She was angry now. There seemed to be no way to break it gently to him. She might as well blurt it out and get it over with. “What I’m saying is that I’m married.”

  Chapter Nine

  “Say that again,” he demanded.

  The look on his face made her quail. “I didn’t mean to break it to you as starkly as that, but you goaded me into it.” She bit hard on her lower lip. “I’m sorry, Noel. It’s true; I am married. I know I should have told you before.”

  “Too right you should. My God, what a laugh! I’ve been tying myself in knots not to touch you, and if I’d known from the beginning that you were another man’s leftovers I might not have wanted to.” His equanimity was frightening. There was a tensile quality about it. Any moment it would snap. “It’s so incredible that I’m tempted to say I don’t believe you. But why would you lie about such a thing? You’ve nothing to gain – and much to lose. Why the hell didn’t you tell me?”

  “Perhaps because deep down I was afraid to. I knew you’d react this way. Whether you like it or not, I had a life before we met. I haven’t been preserved in ice waiting for you to find me.”

  “Where is your –” He swallowed, obviously choking on the word – “husband?”

  “He – Jamie – left me.”

  “Jamie?”

  “Jamie Gray.”

  That was the snapping point. Without a word he seized her by the arms in a powerful grip and shook her until her jaw locked and a swirling whorl of red mist floated before her eyes. “There couldn’t be two Jamie Grays. You do mean the one I’ve been with these past few days? It is that Jamie Gray?”

  “Yes,” she said, wondering at his insistence in making that point clear.

  One hand released its cruel hold, but only to transfer itself to her chin, forcing her head back, making her see the contempt expressed on his face. Only then did he speak. “So you’re the cause of all this trouble. You are Jamie’s scheming little wife.”
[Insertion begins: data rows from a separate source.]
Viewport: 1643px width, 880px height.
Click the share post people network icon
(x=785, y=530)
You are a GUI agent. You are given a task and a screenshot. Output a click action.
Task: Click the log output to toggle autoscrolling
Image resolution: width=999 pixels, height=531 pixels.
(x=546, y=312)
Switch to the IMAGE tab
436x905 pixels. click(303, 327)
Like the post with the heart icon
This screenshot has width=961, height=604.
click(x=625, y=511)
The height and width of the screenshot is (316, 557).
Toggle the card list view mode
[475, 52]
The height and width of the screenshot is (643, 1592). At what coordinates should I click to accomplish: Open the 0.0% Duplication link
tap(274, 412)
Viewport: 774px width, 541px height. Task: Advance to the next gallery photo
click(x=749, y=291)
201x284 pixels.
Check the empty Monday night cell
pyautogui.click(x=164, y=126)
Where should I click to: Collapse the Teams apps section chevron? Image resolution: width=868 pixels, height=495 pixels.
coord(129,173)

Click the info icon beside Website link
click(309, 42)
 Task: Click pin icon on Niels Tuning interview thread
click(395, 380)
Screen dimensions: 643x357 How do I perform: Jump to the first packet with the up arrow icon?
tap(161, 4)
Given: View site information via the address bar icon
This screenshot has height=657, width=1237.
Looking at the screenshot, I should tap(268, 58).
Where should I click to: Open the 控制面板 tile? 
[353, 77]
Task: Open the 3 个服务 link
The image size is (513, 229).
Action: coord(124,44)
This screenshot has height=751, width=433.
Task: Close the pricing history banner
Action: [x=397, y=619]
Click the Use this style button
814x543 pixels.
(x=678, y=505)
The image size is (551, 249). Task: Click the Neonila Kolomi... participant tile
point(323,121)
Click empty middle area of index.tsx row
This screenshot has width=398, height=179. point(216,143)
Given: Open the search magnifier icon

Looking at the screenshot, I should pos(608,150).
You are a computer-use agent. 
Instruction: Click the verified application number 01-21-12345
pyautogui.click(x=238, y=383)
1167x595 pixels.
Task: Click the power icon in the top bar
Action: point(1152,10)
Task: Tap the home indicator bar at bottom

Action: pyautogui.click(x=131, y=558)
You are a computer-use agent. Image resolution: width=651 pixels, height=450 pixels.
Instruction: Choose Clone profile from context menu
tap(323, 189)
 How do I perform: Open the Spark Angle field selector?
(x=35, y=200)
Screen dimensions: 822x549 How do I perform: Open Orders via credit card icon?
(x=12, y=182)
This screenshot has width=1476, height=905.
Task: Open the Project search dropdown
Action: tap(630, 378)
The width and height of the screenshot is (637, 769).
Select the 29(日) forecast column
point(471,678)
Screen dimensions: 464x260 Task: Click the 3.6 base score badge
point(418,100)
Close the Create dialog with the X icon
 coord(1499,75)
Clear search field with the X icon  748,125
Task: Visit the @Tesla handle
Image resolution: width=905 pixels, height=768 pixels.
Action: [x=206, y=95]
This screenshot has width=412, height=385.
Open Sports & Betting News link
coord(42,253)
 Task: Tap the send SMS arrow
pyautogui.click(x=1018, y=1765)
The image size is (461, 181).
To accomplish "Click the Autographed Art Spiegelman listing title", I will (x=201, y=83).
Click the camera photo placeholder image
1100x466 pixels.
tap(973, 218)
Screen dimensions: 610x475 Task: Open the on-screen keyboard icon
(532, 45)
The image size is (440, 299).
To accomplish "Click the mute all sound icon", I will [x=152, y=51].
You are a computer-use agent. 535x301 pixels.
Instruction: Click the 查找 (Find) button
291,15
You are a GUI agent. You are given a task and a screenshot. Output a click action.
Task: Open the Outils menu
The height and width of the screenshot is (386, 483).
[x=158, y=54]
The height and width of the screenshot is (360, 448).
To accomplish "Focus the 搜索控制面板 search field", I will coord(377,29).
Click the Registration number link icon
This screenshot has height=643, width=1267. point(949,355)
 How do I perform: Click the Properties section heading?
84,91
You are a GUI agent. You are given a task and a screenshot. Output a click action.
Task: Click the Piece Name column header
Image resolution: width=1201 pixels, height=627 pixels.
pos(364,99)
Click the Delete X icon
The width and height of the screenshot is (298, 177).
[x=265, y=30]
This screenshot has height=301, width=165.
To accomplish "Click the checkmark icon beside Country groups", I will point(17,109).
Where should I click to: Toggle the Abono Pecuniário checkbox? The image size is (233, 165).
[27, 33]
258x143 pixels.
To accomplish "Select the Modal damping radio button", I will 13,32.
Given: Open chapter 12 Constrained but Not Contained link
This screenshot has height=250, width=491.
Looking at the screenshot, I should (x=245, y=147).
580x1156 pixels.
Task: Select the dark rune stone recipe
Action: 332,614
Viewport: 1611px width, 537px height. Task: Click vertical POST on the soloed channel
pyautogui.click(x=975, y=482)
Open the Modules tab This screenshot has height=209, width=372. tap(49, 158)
  “I’m married to Jamie, yes. That doesn’t give you call to abuse me.” The interruption went unheeded. Had she spoken? Or if she had, was the only voice at her command too low for him to hear?

  “You’ve slipped up badly this time. You should have stuck to barter – it would have been more profitable. Dallied me on a while longer and set about getting a nice quiet divorce from Jamie. I was so desperate for your body that I would have considered a wedding ring a fair exchange. But no, you were too greedy. You had to go in for blackmail as well.”

  “Blackmail? What are you talking about?”

  “Don’t act the innocent. You’ve played that role out. Jamie and I have done a lot of talking these past few days. He’s told me everything.”

  “Jamie has?” she inquired hoarsely.

  “That’s what I said. He told me it was a whirlwind romance and that you went into marriage without really knowing one another, and all the sordid details of how you couldn’t stand the penny-pinching struggling days and the inevitable separations while he established himself in his career. And how you only got in touch with him when you realized he’d made it and you decided you wanted a share of the big time.”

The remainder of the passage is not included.